The federal law of habeas corpus is “a guard against extreme malfunctions in the state criminal justice systems, not a substitute for ordinary error correction through appeal.” Harrington v. Richter, 562 U.S. 86, 102-03, 131 S.Ct. 770, 786, 178 L.Ed.2d 624 (2011) (internal quotation marks omitted). To this end, under the Antiterrorism and Effective Death Penalty Act of 1996 (AEDPA), Thomas is only entitled to habe-as relief if the state court’s adjudication of his ineffective assistance of counsel claim “involved an unreasonable application of ... clearly established Federal law, as determined by the Supreme Court of the United States.” 28 U.S.C. § 2254(d)(1). Under this standard, we must deny habeas relief unless the state court’s ruling was “so lacking in justification that there was an error ... beyond any possibility for fairminded disagreement.” Burt v. Titlow, — U.S. -, 134 S.Ct. 10, 16, 187 L.Ed.2d 348 (2013) (quoting Harrington, 562 U.S. at 103, 131 S.Ct. at 786-87). A state court’s application of federal law may be reasonable under § 2254(d)(1) even though another court has applied or would have applied the same law to the same facts in a different manner. See Harrington, 562 U.S. at 101-02, 131 S.Ct. at 785-86.

To show that his trial counsel was constitutionally ineffective in state habeas proceedings, Thomas was required to demonstrate that 1) his counsel’s performance was so deficient that they were no longer “functioning as the counsel guaranteed the *301 defendant by the Sixth Amendment” and 2) he was prejudiced by these deficiencies because “there is a reasonable probability that, but for [the] errors, the result of the proceeding would have been different.” Strickland v. Washington, 466 U.S. 668, 687-88, 694, 104 S.Ct. 2062, 2064, 2068, 80 L.Ed.2d 674 (1984). “Judicial scrutiny of counsel’s performance [under this standard] must be highly deferential” and recognizes that there “are countless ways to provide effective assistance in any given case.” Id. at 689, 104 S.Ct. at 2065. But in federal habeas proceedings another layer of deference is added and the “pivotal question is whether the state court’s application of the Strickland standard was unreasonable.” Harrington, 562 U.S. at 101, 131 S.Ct. at 785. Any “reasonable argument that counsel satisfied” the “highly deferential” Strickland standard will bar federal habeas relief. Id. at 105, 131 S.Ct. at 788.

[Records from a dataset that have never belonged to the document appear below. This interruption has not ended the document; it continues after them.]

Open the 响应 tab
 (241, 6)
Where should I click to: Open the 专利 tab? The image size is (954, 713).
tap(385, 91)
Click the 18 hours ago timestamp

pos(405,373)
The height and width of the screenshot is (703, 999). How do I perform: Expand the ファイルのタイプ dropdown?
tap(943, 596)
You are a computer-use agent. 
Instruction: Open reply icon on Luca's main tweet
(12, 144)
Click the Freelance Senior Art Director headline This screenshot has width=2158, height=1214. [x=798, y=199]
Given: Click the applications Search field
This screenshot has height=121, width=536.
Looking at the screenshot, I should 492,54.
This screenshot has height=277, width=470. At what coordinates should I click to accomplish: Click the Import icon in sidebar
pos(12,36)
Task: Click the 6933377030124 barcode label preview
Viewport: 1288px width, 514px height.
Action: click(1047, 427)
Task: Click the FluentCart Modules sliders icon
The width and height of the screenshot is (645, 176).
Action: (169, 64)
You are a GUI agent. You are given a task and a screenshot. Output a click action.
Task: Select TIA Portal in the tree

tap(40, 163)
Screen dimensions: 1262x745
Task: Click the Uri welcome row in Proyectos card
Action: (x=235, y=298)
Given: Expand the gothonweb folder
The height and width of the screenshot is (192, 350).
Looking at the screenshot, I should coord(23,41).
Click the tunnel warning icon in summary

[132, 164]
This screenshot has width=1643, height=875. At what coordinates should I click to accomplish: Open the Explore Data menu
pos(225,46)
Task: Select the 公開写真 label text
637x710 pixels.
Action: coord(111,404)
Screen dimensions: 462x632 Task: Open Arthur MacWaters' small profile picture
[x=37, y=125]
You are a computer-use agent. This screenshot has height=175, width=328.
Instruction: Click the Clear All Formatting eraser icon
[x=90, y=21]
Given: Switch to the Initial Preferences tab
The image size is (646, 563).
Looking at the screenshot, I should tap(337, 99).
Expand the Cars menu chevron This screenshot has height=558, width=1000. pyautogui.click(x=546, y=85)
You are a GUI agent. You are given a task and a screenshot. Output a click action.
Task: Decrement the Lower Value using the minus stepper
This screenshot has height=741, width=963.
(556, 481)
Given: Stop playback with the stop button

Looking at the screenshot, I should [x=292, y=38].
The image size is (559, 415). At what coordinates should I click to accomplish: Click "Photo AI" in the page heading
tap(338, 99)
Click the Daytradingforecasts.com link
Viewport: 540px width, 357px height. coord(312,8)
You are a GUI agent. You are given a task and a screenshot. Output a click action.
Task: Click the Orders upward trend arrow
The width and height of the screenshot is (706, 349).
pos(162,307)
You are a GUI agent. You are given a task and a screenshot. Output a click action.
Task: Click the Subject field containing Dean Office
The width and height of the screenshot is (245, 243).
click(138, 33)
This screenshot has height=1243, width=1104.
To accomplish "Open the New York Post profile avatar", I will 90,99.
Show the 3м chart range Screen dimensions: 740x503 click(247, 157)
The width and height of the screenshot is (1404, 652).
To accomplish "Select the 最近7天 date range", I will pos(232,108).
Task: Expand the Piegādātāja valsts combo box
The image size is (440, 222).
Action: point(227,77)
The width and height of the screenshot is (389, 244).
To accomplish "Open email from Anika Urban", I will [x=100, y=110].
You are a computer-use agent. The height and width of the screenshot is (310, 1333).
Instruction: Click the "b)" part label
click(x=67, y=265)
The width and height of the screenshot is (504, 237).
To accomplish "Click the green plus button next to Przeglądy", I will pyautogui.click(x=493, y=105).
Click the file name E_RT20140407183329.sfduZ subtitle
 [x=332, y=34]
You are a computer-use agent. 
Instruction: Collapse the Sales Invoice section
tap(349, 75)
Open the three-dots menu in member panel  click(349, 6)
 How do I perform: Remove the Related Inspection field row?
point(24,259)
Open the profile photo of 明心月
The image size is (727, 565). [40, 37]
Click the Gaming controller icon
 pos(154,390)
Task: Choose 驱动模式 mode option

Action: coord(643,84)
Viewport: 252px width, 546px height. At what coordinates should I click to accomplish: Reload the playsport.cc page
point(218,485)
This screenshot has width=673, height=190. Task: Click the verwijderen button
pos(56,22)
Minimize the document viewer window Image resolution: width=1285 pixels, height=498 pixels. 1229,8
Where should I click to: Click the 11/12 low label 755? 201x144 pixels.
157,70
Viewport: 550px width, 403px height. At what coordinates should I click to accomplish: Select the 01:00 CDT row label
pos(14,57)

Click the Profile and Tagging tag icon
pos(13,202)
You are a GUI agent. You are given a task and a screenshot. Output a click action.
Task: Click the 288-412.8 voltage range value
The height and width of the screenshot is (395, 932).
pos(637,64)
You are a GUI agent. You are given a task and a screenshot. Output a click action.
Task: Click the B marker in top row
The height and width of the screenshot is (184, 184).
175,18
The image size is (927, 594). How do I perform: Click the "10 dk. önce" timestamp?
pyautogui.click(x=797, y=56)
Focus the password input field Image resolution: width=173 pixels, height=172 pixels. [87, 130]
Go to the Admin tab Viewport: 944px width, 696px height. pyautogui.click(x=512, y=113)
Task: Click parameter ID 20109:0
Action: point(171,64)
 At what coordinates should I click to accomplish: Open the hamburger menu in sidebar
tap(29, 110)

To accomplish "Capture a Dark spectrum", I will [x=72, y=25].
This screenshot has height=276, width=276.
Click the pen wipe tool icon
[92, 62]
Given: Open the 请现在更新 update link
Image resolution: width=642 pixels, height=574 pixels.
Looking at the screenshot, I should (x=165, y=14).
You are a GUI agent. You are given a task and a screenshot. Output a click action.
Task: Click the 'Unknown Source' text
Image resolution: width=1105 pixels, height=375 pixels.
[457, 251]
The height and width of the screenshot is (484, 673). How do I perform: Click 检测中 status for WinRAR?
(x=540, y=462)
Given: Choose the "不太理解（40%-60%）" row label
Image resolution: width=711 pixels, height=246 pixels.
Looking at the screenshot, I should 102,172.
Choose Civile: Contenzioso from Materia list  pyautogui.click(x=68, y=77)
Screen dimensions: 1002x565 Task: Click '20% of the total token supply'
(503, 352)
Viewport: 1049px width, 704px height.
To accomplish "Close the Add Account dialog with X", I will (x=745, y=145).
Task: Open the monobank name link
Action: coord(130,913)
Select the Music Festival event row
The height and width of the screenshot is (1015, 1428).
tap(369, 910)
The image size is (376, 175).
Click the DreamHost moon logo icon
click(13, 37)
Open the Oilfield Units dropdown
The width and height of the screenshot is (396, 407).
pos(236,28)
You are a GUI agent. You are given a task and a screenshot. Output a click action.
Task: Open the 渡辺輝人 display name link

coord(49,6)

Under these standards, we conclude that the district court did not err in holding that the state habeas court’s adjudication of Thomas’s ineffective assistance claim was reasonable. 1

First, even assuming deficient performance, the state court reasonably concluded that Thomas was not prejudiced by the failure to request a cautionary jury instruction. As the Supreme Court has repeatedly emphasized, Strickland's prejudice inquiry “asks whether it is reasonably likely the result would have been different” without counsel’s deficient performance. Harrington, 562 U.S. at 111, 131 S.Ct. at 792. This inquiry necessarily examines the strength of the other evidence in the case weighed against the egregiousness of counsel’s error. See Berghuis v. Thompkins, 560 U.S. 370, 130 S.Ct. 2250, 2264, 176 L.Ed.2d 1098 (2010).

Most importantly, the trial evidence against Thomas was strong. The only three eyewitnesses to the shooting— Thomas’s co-conspirators — were in agreement that Thomas shot Gasper and then threw his gun (or told Veal he threw his gun) into the woods along the highway. Veal and Weatherspoon both testified to this series of events during the trial itself. The jury also heard an audio recording of Howard’s statement to detectives in which he described these basic facts. Corroborating this damning testimony was video evidence and disinterested witness testimony tying Thomas to Veal, Weatherspoon, and Howard immediately before the shooting.